Here you can explore the various Alices as she has been adapted (usually not very well) for the silver screen. However, these are some of the best known and best loved iterations of Alice, and many are even better known and loved than the original. Films in particular not only shape their viewers imaginations and thus their "readers responses," but they are also wonderful opportunities to study a particular director's "response" to Alice. And so, to truly understand how the "text" has changed over time we must examine how these different directors and filmmakers have interpreted Alice. What parts of the story were kept or lost? Is the adpatation aimed at children or not? These are important questions that help us to realize what we the readers have begun to deem as the "essential" Alice. Of course there are disagreements. Will Brooker writes in his book, Alice's Adventures: Lewis Carroll in Popular Culture,"

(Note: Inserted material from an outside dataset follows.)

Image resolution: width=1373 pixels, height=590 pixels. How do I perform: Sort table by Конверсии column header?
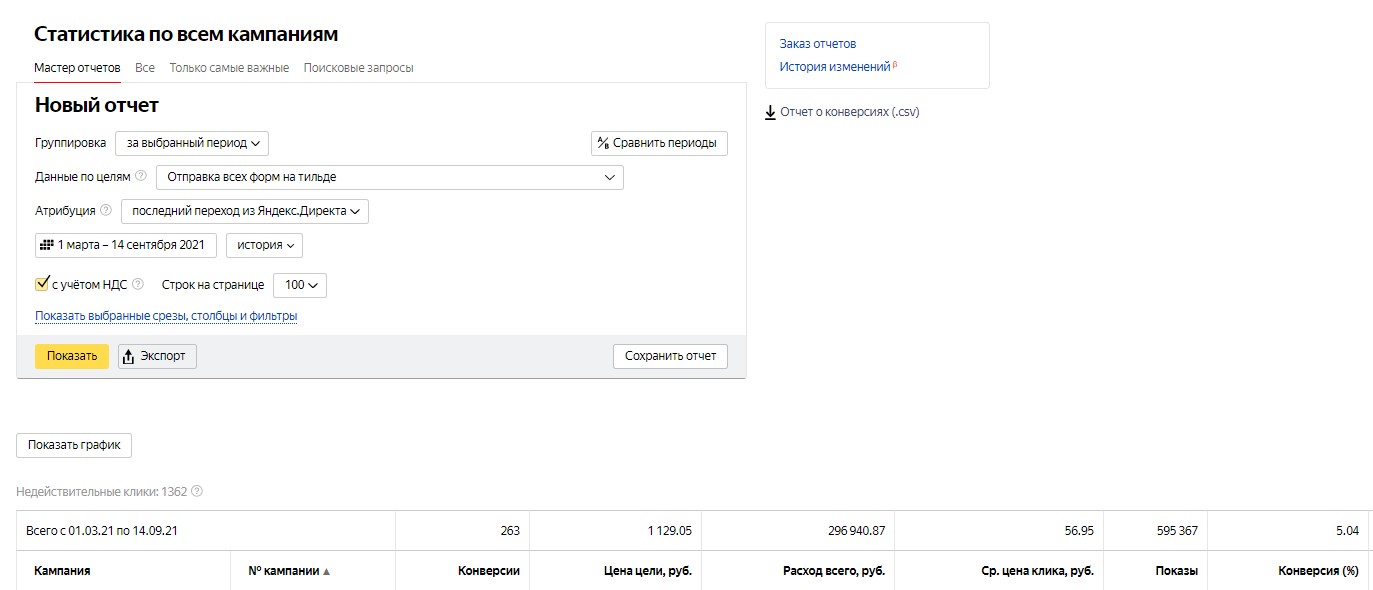(x=489, y=571)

" 'Alice' as a character, text, and cultural concept has gathered a rich and interesting cluster of interpretations since 1865...these Alices do more than simply express a single director's individual interpretation; they seem to channel a broader way of seeing and responding to the book and its central character...The film versions...all draw to some extent on the cultural understandings of Alice as dark fable, innocent children's fantasy, Freudian dreamwork, English heritage treasure, or drug hallucination--often incorporating more than one reading in the same film, despite the fact that some seem mutually exclusive." (201-202)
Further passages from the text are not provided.